EXERCISE TASK:
Count the lines of the listing below that contain the word "accomplish". Give only the number.

EXCERPTED RECORDS:
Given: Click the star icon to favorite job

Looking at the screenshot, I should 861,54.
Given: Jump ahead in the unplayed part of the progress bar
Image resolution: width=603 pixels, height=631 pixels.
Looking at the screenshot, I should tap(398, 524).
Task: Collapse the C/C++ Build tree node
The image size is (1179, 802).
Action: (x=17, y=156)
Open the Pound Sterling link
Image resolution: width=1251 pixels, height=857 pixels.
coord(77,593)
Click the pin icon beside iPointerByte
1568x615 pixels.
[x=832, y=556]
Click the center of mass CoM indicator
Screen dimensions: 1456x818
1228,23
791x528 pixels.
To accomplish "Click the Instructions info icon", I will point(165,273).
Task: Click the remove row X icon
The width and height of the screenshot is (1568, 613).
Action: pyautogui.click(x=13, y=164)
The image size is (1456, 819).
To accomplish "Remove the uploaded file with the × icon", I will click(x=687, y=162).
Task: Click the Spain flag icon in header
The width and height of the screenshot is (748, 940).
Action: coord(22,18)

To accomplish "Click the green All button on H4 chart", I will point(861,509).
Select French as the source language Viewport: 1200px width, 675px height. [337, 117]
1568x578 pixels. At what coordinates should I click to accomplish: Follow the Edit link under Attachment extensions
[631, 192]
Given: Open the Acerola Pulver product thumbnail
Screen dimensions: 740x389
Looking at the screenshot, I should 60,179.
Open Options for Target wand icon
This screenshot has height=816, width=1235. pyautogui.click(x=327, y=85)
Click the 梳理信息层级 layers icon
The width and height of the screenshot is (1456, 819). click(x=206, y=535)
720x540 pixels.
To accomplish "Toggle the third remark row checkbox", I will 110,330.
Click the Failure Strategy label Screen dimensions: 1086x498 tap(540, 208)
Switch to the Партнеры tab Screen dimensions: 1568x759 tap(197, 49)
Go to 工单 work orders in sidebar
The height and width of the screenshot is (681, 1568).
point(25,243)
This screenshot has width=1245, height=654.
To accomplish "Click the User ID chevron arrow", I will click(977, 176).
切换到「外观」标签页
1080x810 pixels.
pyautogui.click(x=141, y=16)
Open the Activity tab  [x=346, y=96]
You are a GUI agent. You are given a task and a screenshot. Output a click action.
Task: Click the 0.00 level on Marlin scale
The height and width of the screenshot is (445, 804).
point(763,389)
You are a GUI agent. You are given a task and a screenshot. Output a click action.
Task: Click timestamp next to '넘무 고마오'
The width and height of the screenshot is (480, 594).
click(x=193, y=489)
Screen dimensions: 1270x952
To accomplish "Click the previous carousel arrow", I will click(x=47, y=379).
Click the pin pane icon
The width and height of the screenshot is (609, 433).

SOLUTION TO THE PROBLEM:
7